再び意識を取り戻した時、彼女は何者でもなくなっていた。
「街はずれにこんな屋敷があるなんて知らなかった」
「キングの親戚が住んでたって話だぜ」
「なんで過去形なの?」
「親戚、亡くなったとか言ってたけど」
街はずれにひっそりと佇む古い洋館に来ていたキングのクラスメイト達は、手入れの行き届いた小さな庭を抜けると蔦の這う建物の前に来ていた。ドアベルを鳴らすと、すぐに愛想の良さげなメイドが出てきた。

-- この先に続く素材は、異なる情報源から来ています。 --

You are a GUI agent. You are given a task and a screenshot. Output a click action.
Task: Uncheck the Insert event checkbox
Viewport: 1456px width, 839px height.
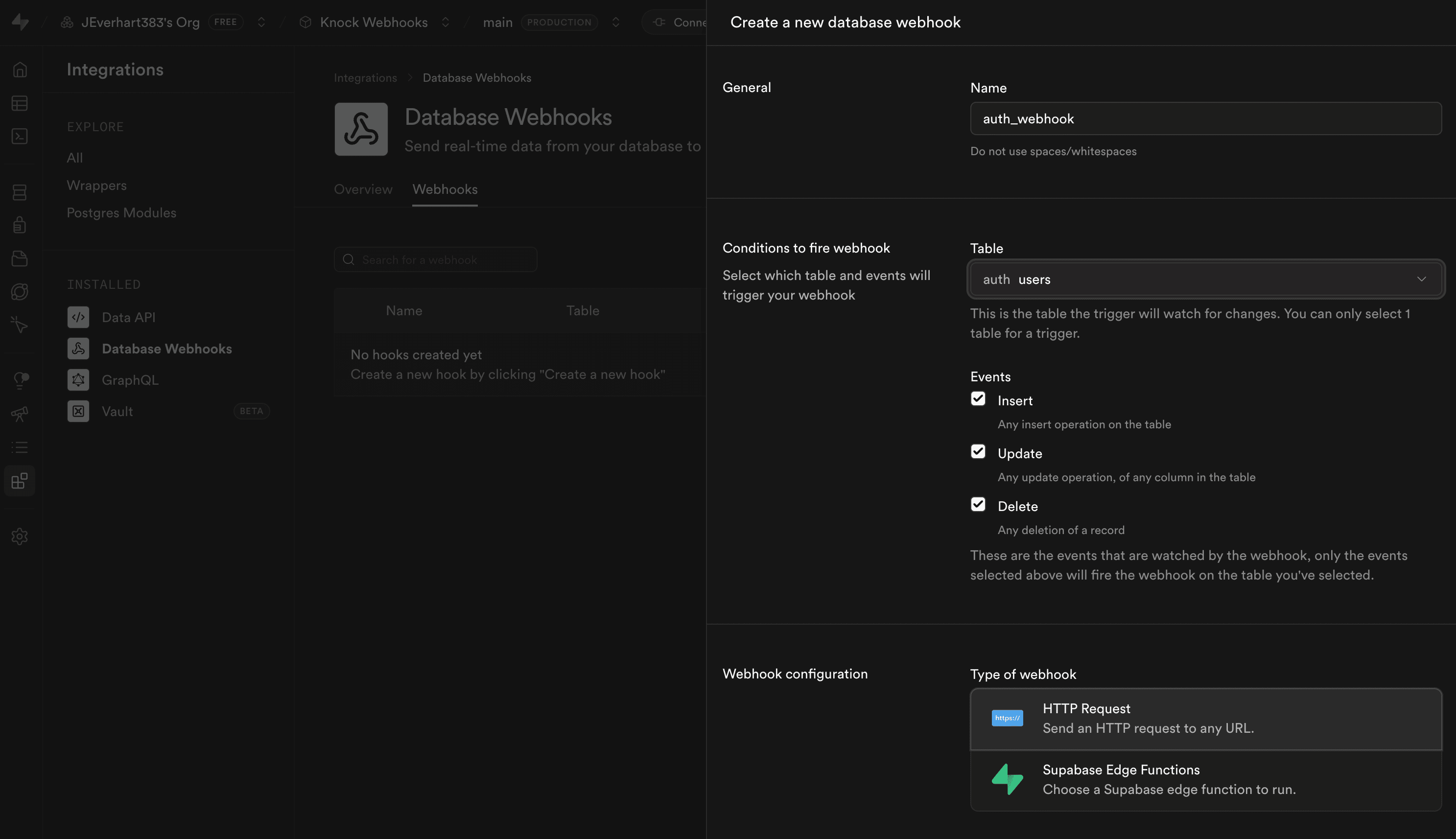pyautogui.click(x=978, y=399)
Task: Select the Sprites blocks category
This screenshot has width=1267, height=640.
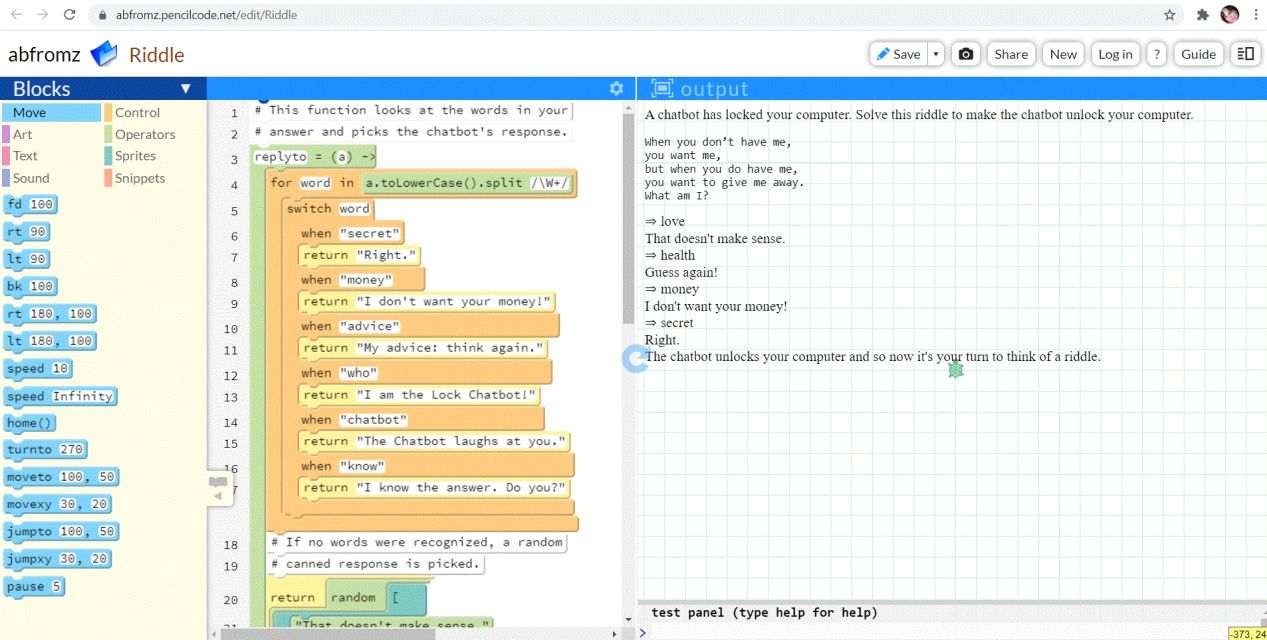Action: pyautogui.click(x=135, y=156)
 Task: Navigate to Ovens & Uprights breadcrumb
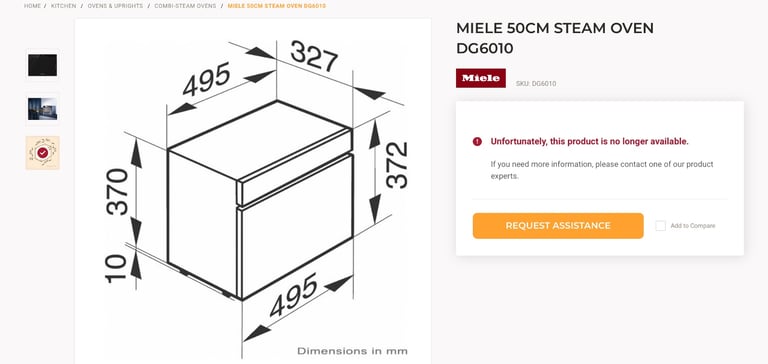pyautogui.click(x=115, y=6)
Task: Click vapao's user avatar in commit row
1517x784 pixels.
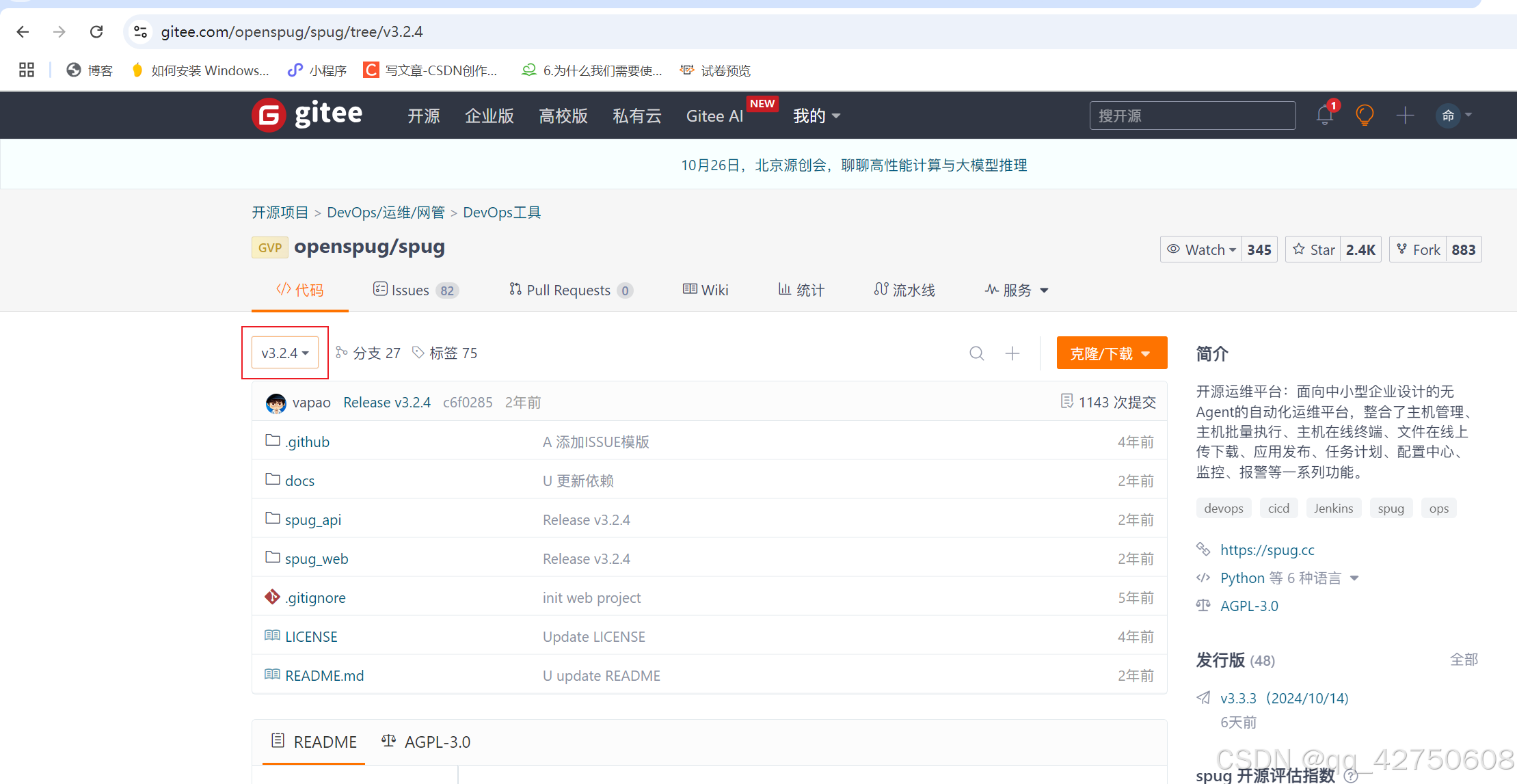Action: tap(276, 403)
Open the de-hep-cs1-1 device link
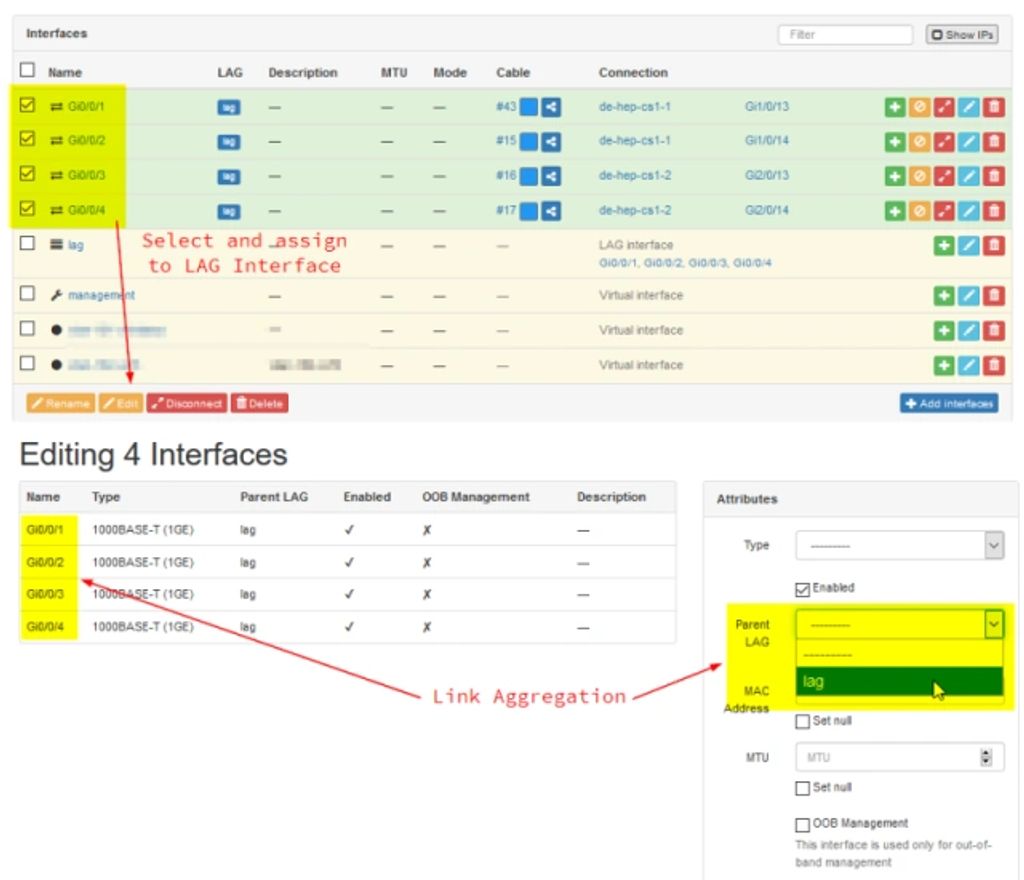The width and height of the screenshot is (1024, 880). pyautogui.click(x=636, y=107)
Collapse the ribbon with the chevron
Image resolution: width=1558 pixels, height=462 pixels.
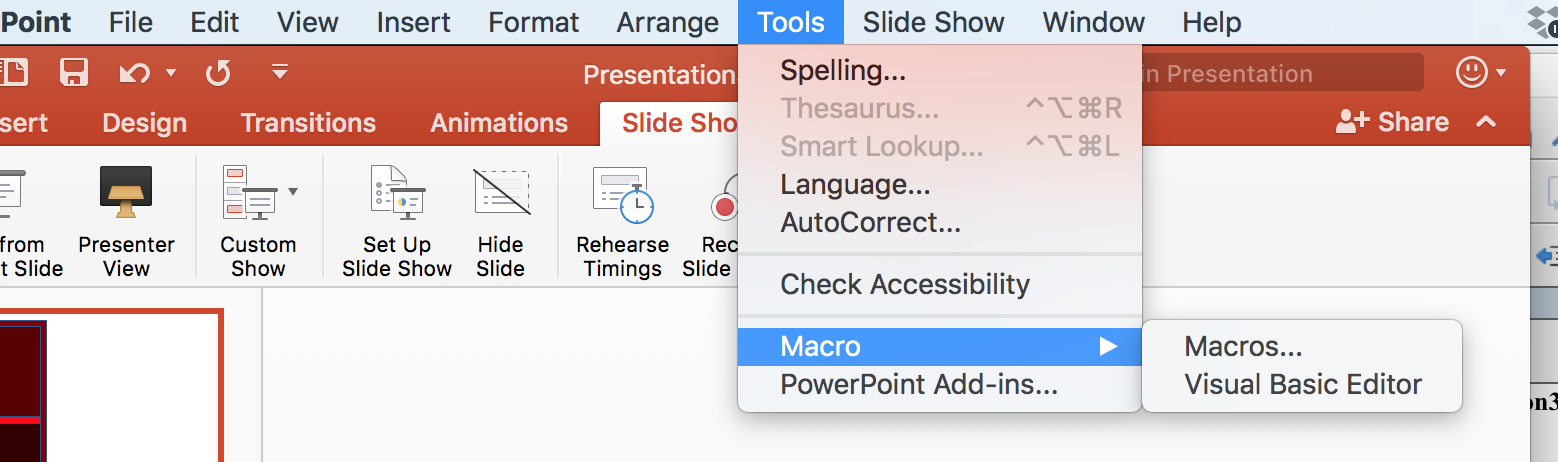click(x=1486, y=122)
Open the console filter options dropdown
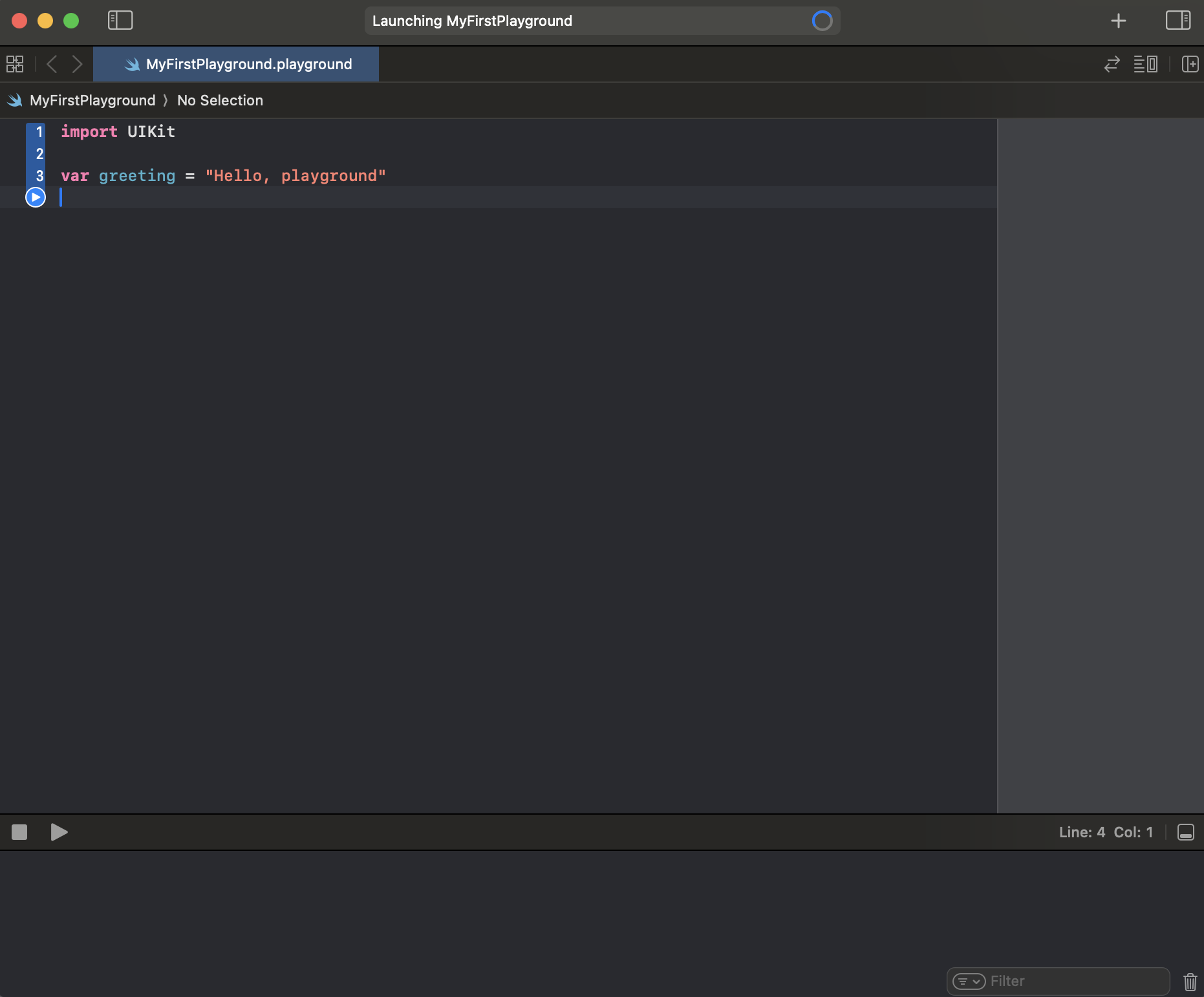This screenshot has height=997, width=1204. pos(969,981)
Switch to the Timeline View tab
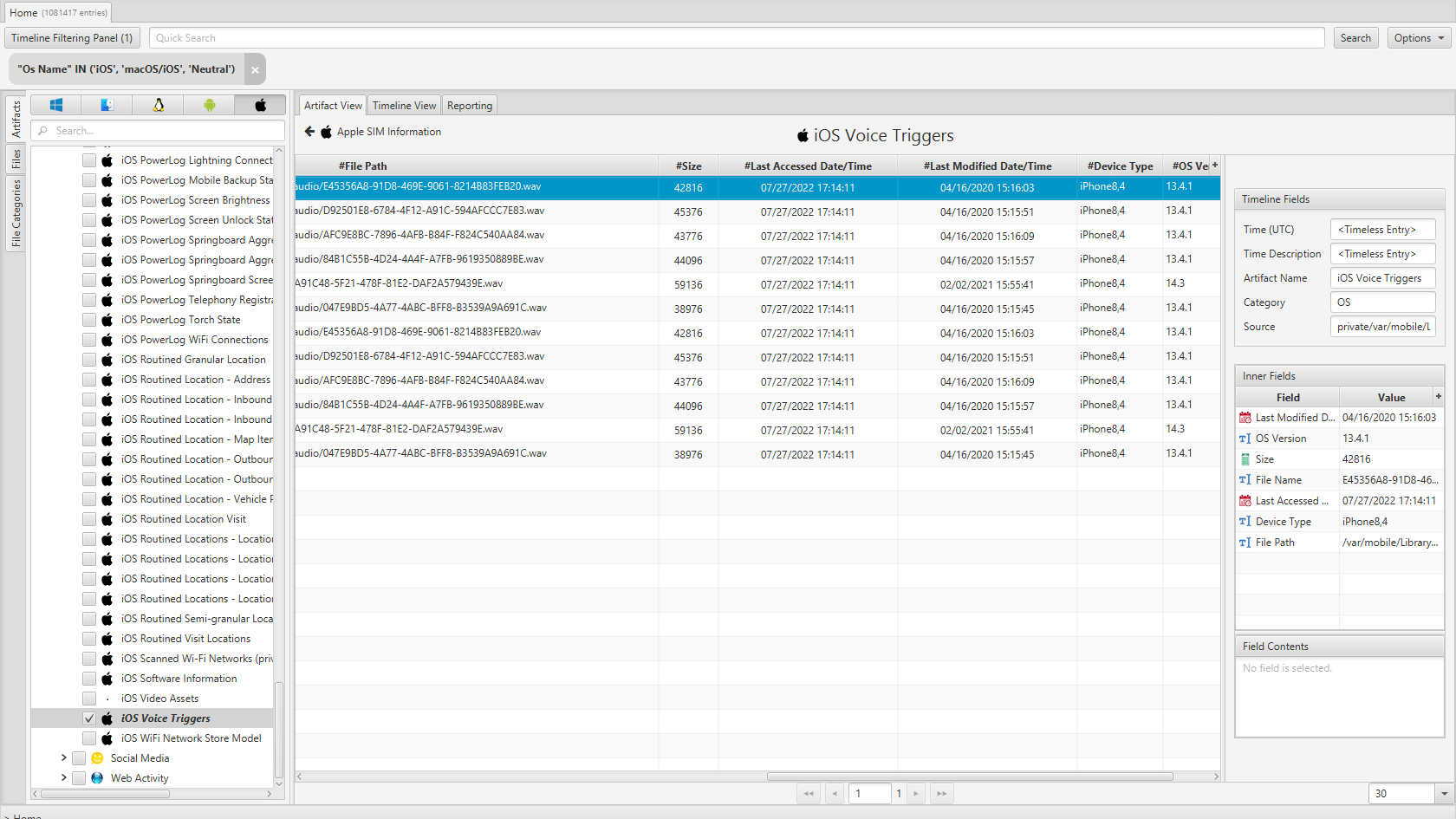 404,106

「坊っちゃんのご友人ですね。いらっしゃいませ、お部屋にご案内します」
「ありがとう、エマ。後は僕がやるよ。さあ、皆さん。どうぞ」
メイドの肩越しに私服姿のキングが顔を覗かせると、彼女に笑いかけた。エマと呼ばれるメイドは笑顔で会釈をすると、お茶の準備をしにキッチンへと下がっていった。
「すげえ、メイドいんのかよ……」
ビックリした様子で思わず声を出してしまったクラスメイトに向かって、キングは微笑みかけた。
「この家にずっと仕えてきてくれた人なんだ、エマは。僕一人じゃこんな家、維持できないって」
肩をすくめてみせるキングにクラスメイト達はドッと賑わうと、彼の後を付いて屋敷の中へと入っていった。
赤い絨毯の廊下にあったはずの写真は一枚もなくなっており、代わりにエマが選んできた絵が飾ってあった。
屋敷の主人となったキングは、エマの写真が飾ってあった場所に目をやると悲しげに目を伏せた。
僕は、何があっても死を選ばない。どんな手を使ってでも、生き抜いてやる。
――……エマたちの為にも。例えそれが偽善と呼ばれるものであろうとも。
「おーい、キングー!」
「今いくよ」
キングはお茶の支度をするエマの後ろ姿を見つめながら、小さい祈りを捧げた。